I don't know if this deliberate or not.

Daniel
2009-09-11
re: Different ways how to escape an XML string in C#
One thing that none of these methods handle are special characters below character 30 in the ASCII character set. For instance, char 0x1A is not accepted by most XML parsers. I've found the most accurate way of encoding this (albeit probably the slowest) is the following escape function:

using System.Xml

public class Tools {

private static XmlNode _xmlNode;

public static string EscapeXml(string text)
{
if (_xmlNode == null)
{
XmlDocument doc = new XmlDocument();
_xmlNode = doc.CreateNode("text", "mynode", "");
}
_xmlNode.InnerText = text;
return _xmlNode.OuterXml;
}

}

Prakash
2009-11-25
re: Different ways how to escape an XML string in C#
Really good one.Actually "HtmlEncode" does NOT encode the single quotes.but SecurityElement.Escape works fine.


Thanks,
prakash

Roger
2010-01-22
re: Different ways how to escape an XML string in C#
There is another way, safer and cheaper. use CDATA tag: wrap text with <![CDATA[ and ]]>

aaa
2010-01-31
re: Different ways how to escape an XML string in C#
1. CDATA? But then you must escape ]]> in your text.

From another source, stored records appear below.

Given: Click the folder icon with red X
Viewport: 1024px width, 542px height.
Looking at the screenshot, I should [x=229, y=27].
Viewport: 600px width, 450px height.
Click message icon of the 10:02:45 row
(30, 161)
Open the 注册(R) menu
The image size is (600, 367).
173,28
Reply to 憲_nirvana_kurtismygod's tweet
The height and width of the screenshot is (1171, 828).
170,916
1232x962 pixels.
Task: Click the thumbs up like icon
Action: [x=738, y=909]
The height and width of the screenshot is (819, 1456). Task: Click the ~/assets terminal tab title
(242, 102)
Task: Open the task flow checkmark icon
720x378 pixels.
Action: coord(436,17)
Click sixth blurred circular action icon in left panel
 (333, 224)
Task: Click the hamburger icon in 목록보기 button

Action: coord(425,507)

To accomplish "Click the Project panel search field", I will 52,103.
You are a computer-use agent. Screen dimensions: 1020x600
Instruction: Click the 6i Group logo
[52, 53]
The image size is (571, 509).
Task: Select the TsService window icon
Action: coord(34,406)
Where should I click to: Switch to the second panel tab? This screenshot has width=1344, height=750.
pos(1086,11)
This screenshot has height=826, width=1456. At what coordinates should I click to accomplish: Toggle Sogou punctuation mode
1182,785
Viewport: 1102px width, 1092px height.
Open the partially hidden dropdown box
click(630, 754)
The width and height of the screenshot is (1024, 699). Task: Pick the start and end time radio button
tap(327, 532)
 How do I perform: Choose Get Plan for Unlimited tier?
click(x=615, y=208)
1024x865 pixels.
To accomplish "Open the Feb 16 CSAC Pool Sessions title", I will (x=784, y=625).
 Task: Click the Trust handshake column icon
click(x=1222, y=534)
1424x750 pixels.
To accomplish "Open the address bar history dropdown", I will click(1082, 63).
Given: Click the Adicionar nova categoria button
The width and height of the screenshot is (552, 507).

2. SecurityElement.Escape() - It does not escape all characters, for example those generated by using linux console with putty.

System.Xml.XmlException: '', hexadecimal value 0x1B, is an invalid character. Line 26, position 43.

niall
2010-03-16
re: Different ways how to escape an XML string in C#
I've tried all and none work for this particular character 0x1B.

Anyone have any ideas?

I don't understand why.

I would have thought the CDATA would have ensure the character would be ignored but not so.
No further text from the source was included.